• **What is expected**
Using the data that follows, give again word for word the lines between the one holding "José Lozano Galera" and the one holding "Products (1106, 1215)", inclusive. Omit the pictures.

(Stored records)
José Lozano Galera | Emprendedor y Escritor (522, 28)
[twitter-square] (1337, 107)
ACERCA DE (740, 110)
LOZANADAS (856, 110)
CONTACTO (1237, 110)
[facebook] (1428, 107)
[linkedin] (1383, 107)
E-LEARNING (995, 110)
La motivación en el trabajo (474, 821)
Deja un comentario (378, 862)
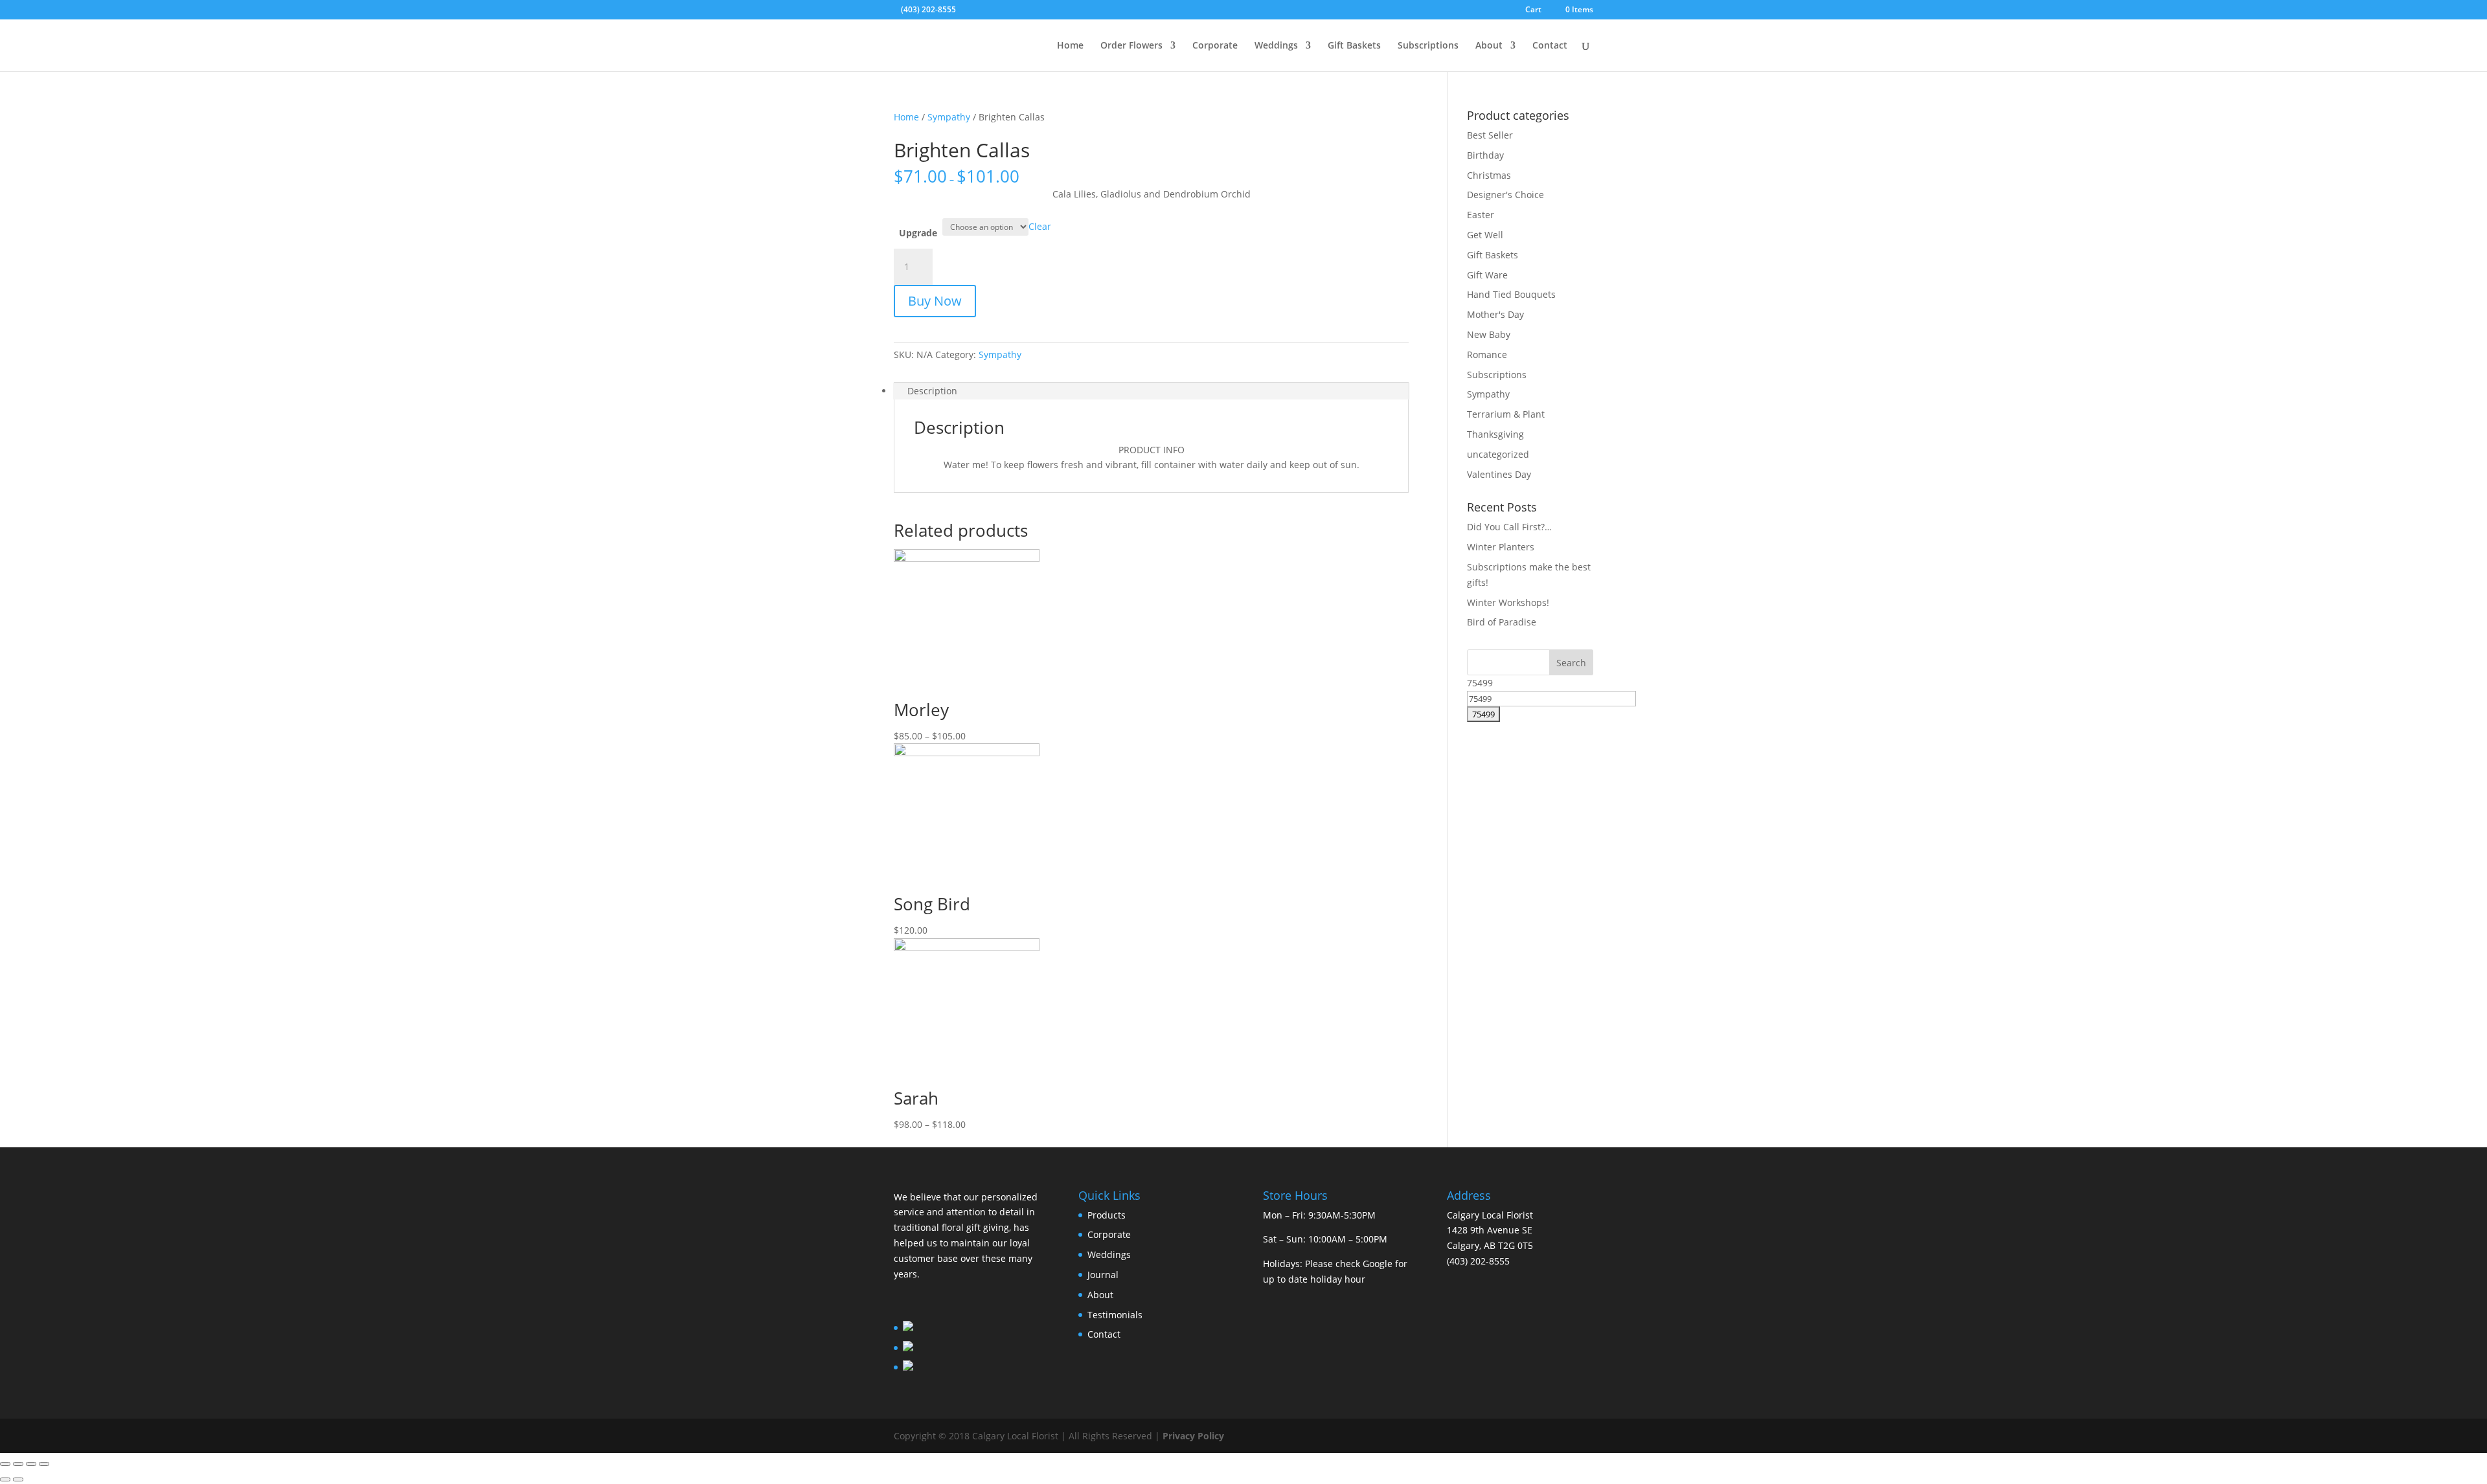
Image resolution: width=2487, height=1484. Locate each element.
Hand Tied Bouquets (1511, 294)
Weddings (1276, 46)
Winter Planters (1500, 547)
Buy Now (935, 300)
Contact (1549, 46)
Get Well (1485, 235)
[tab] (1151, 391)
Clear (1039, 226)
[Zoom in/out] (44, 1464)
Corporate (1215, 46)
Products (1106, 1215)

---

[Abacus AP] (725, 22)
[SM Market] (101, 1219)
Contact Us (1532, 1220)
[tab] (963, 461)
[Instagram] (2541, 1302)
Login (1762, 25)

• **Output of the task**
José Lozano Galera | Emprendedor y Escritor (522, 28)
[twitter-square] (1337, 107)
ACERCA DE (740, 110)
LOZANADAS (856, 110)
CONTACTO (1237, 110)
[facebook] (1428, 107)
[linkedin] (1383, 107)
E-LEARNING (995, 110)
La motivación en el trabajo (474, 821)
Deja un comentario (378, 862)
Image resolution: width=2487, height=1484. Locate each element.
Hand Tied Bouquets (1511, 294)
Weddings (1276, 46)
Winter Planters (1500, 547)
Buy Now (935, 300)
Contact (1549, 46)
Get Well (1485, 235)
[tab] (1151, 391)
Clear (1039, 226)
[Zoom in/out] (44, 1464)
Corporate (1215, 46)
Products (1106, 1215)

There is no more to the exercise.